On 23 January 2002, the word
spread around the world about an "intruder" on the 144-146 MHz amateur
band. Space listener's quickly identified the satellite as MAROC-TUBSAT,
launched 10 December from Baikonur in Kazakhstan on a Zenit-2 rocket. The
satellite has the international designation 2001-56D and is in an orbit
with an inclination of 99.6 degrees, a period of 105.2 minutes and an altitude
between 986.8 and 1015.5 km.
The CN is the ITU prefix for Morocco as many have noted. This makes sense since the satellite was built for the Royal Centre for Remote Sensing in Morocco by the Technical University of Berlin. I have visited the control centre for the satellite in the capital Rabat a couple of years ago. It is a very nice facility. Concerning the words "Zarkaa Al Yamama", an Arabian-speaking friend of mine says that this a woman's name . It could also be a name of a boat, a ship or a monument. But mainly this is a woman's name. So, maybe this is the name of the satellite!

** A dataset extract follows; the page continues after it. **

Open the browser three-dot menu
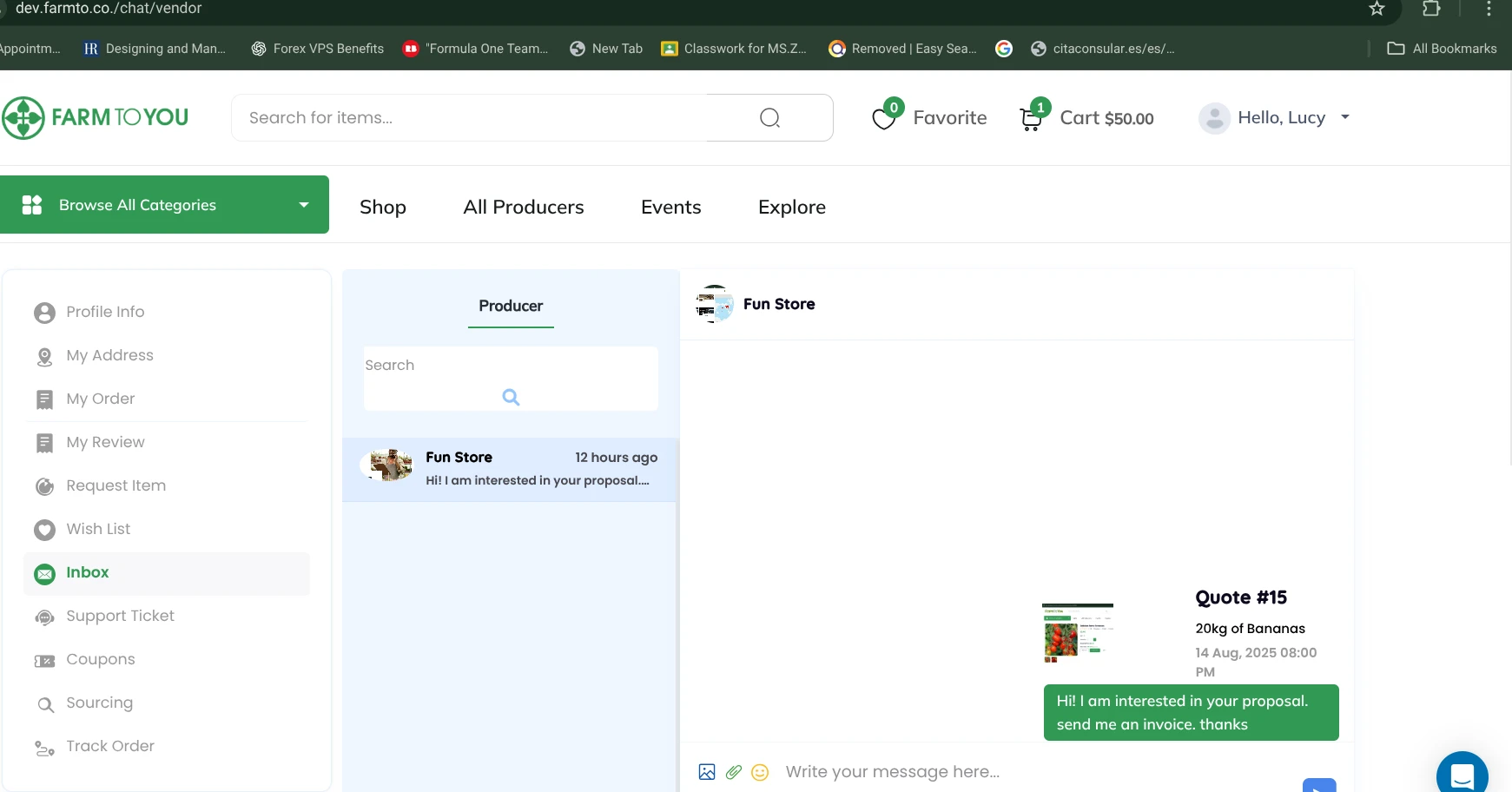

I received more information
from the AMSAT Bulletin board via Jeff Brower:
143.625 MHz (same as
voice from ISS and Mir!!)
I really listened hard for signals on the two lower frequencies soon after launch but heard nothing. Has anyone heard it on those frequencies?

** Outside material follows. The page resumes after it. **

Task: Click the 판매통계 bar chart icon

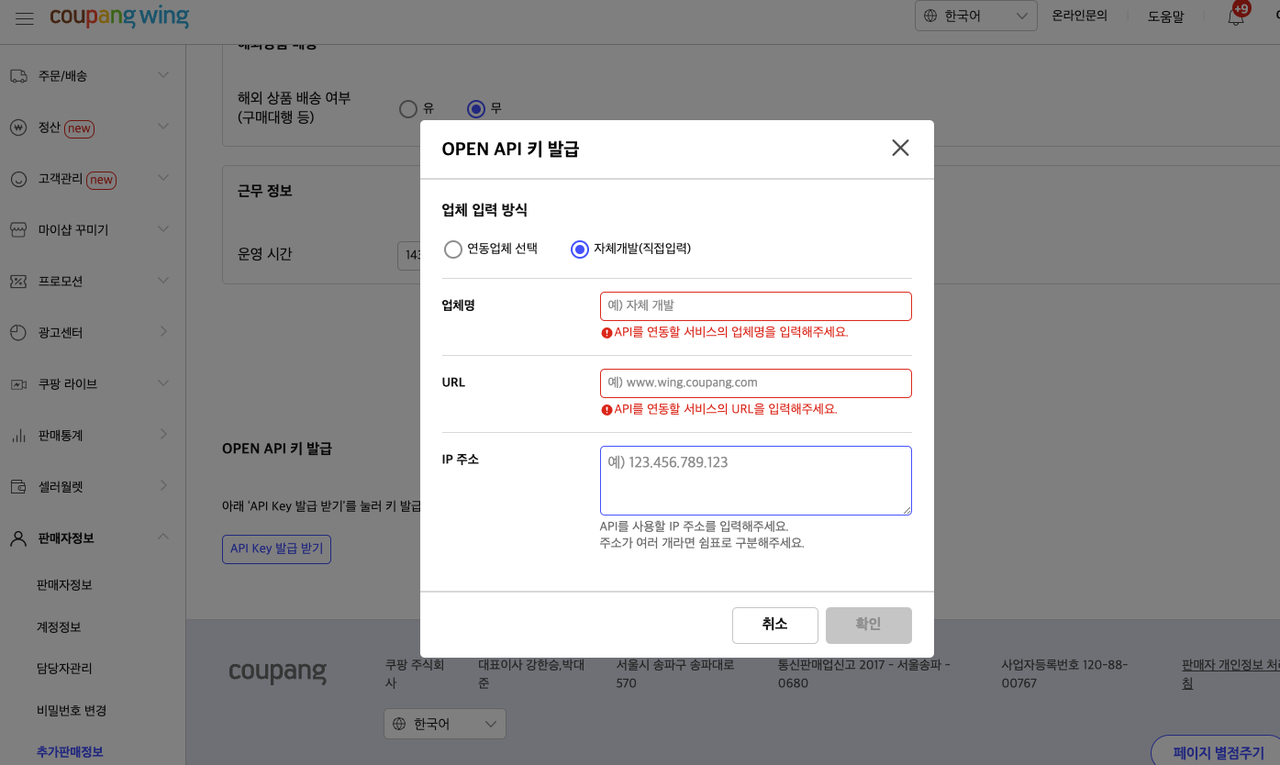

The presently used frequency appears to be a violation of international agreements on how to use the 144-146 MHz radio amateur band (the so-called 2 meter band). The OSCAR satellite sub-band is 145.8-146.0 MHz. Morocco is an IARU member (International Amateur Radio Union) and should be well aware of this. 2-m band planning gives 144.05-144.10 for general CW and weak signals and 144.10-144.20 for Earth-Moon-Earth transmissions and weak signal Single Side Band (SSB) communications.